▶ PROBLEM REQUIREMENTS
Starting at the line that contains "The width and", repeat each line of the listing below through the last one, exactly, and leave out every picture.

Start of DATA PROVIDED

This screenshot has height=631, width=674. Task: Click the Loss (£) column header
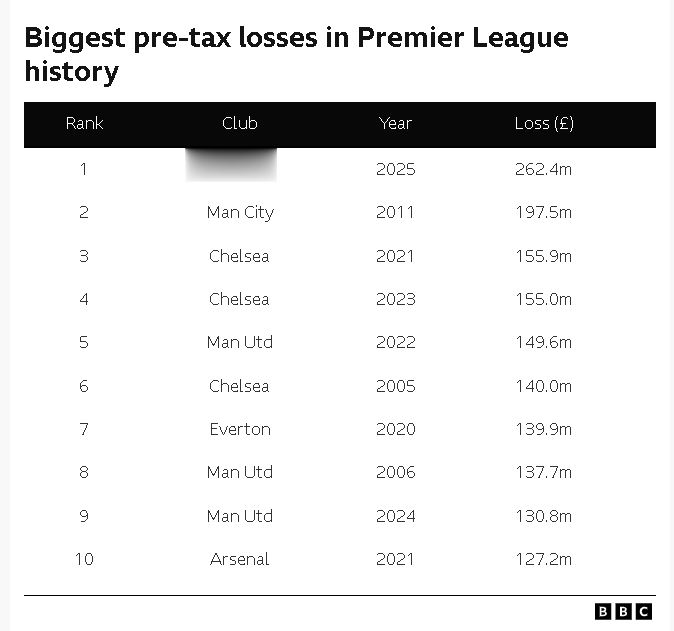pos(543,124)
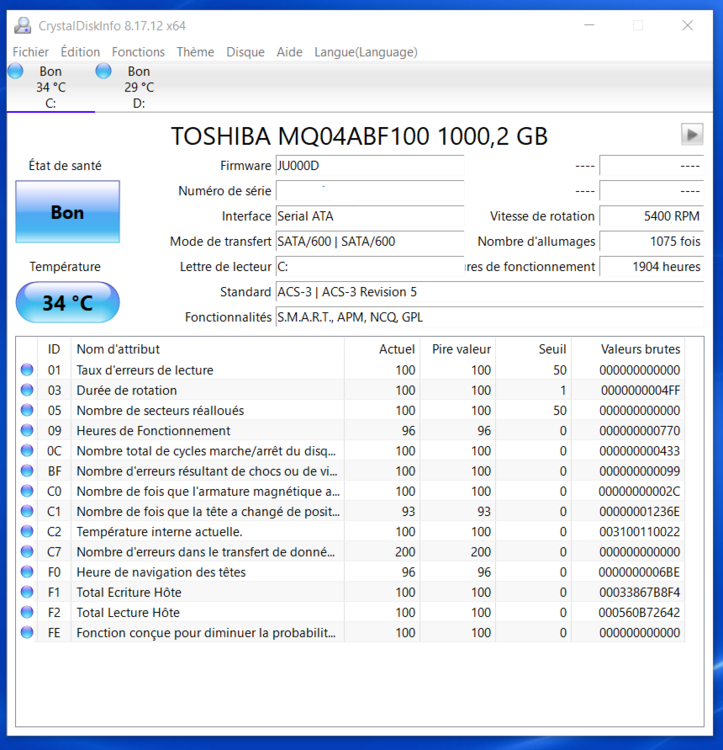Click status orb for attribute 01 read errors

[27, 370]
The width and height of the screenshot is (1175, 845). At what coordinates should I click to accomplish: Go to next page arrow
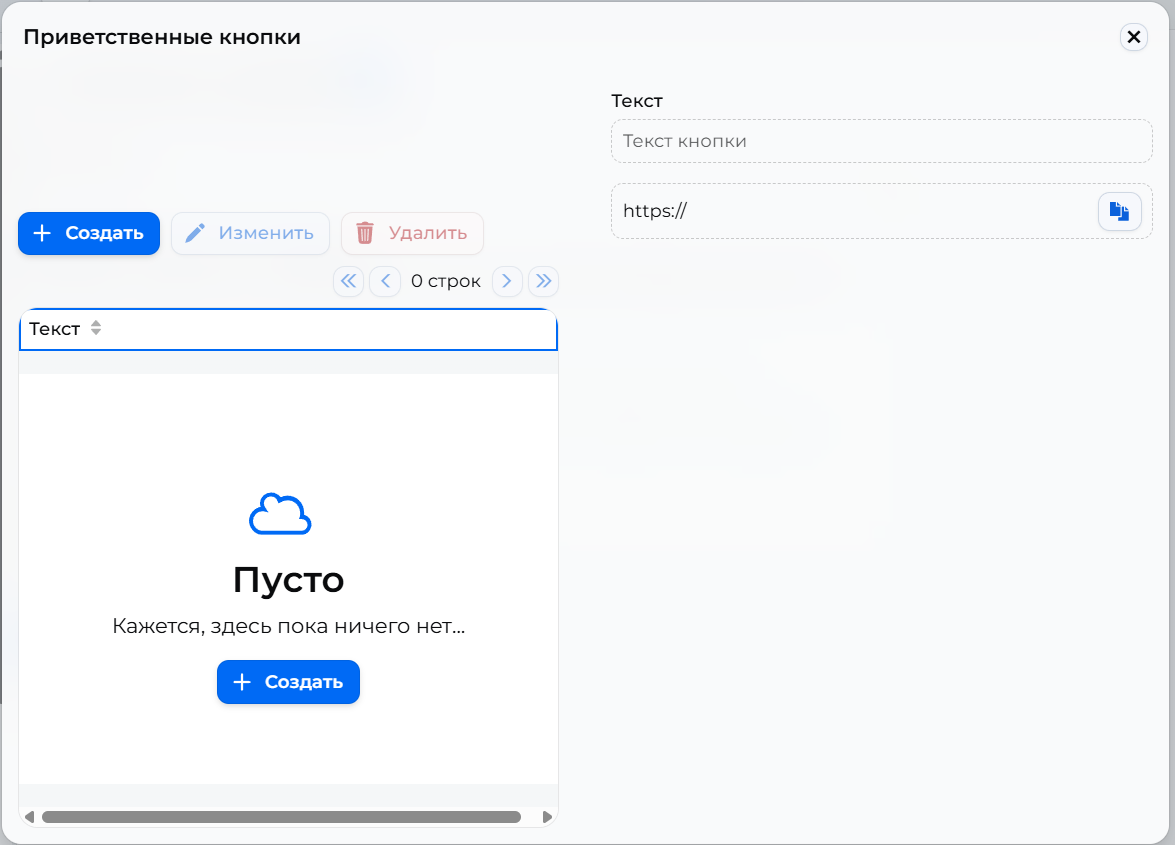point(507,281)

End of DATA PROVIDED

▶ SOLUTION FOR THIS TASK
The width and height of the screenshot is (1175, 845). At what coordinates should I click to accomplish: Go to next page arrow
point(507,281)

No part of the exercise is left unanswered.